Blockchain/AI/IoT | July 26, 2017

Will robots’ first language be Chinese?

ImpactAlpha
The team at

ImpactAlpha

The “Sputnik” moment for China came a year ago when a Google computer program, AlphaGo, beat the world’s top master of the ancient board game of Go. Now, China is racing to become the world leader in artificial-intelligence, or AI. Last week, China’s State Council laid out its intent to own the AI market in 2030.

China is investing heavily with multibillion-dollar investment initiatives for “moonshot” programs, start-ups and academic research in A.I. Local governments are laying plans and building research centers devoted to AI. The Chinese AI-enabled market is expected to be worth as much as $150 billion by 2030.

China recently beat Microsoft to the punch in giving computers the ability to match human skills in understanding speech. The Chinese software came months before Microsoft did the same with their own version of speech-recognition software.

Many Chinese firms have quietly become significant investors in U.S. AI startups as well. “China’s ambitions mingle the most far-out sci-fi ideas with the needs of an authoritarian state: Philip K. Dick meets George Orwell,” Paul Mozur and John Markoff wrote in The New York Times. “There are plans to use it to predict crimes, lend money, track people on the country’s ubiquitous closed-circuit cameras, alleviate traffic jams, create self-guided missiles and censor the internet.”

The new plan states that China should match the rest of the world by 2020 and achieve “major breakthroughs” by 2025. By 2030, the plan says, AI should lay the foundation for China’s economic dominance, Will Knight writes in MIT’s Technology Review. The potential military applications has some alarm bells ringing in Washington, but the lost economic opportunities may be a bigger threat.

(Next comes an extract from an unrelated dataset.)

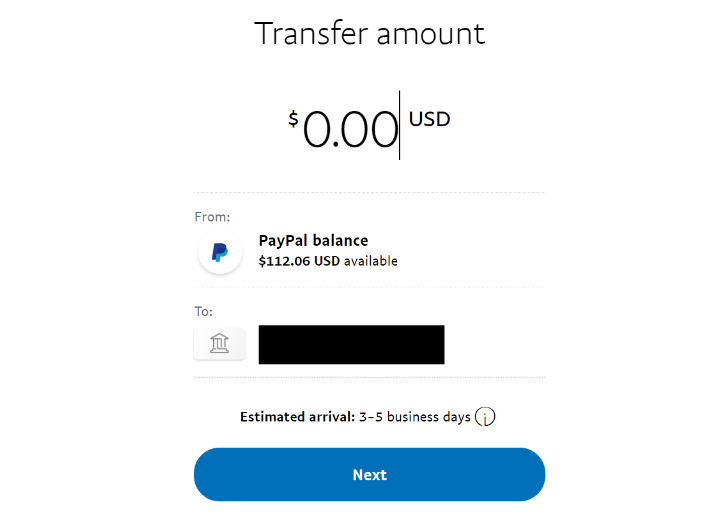Click the $112.06 USD balance amount

(x=299, y=261)
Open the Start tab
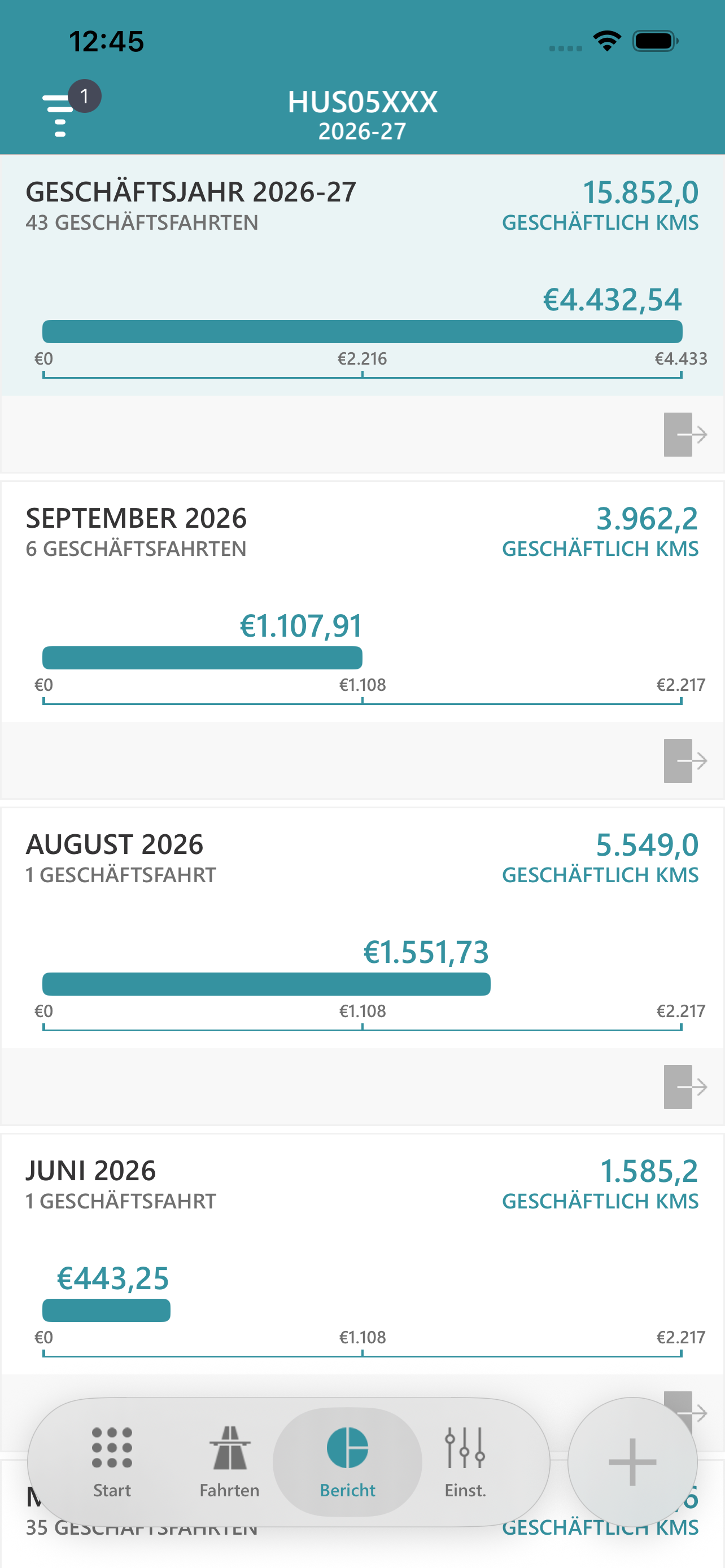The image size is (725, 1568). (112, 1462)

The U.S. is slashing funding that has traditionally supported A.I. research. President Trump’s proposed budget to cut the National Science Foundation’s spending on “intelligent systems” to about $175 million. Google and Facebook, along with Microsoft and every major tech player, all are investing heavily, and have the lead, for now.

This spring, Google’s AlphaGo won again, beating the best player in the world, 19-year-old Ke Jie. “Last year, it was still quite humanlike when it played,” said Mr. Ke, a Chinese national. “This year, it became like a god of Go.”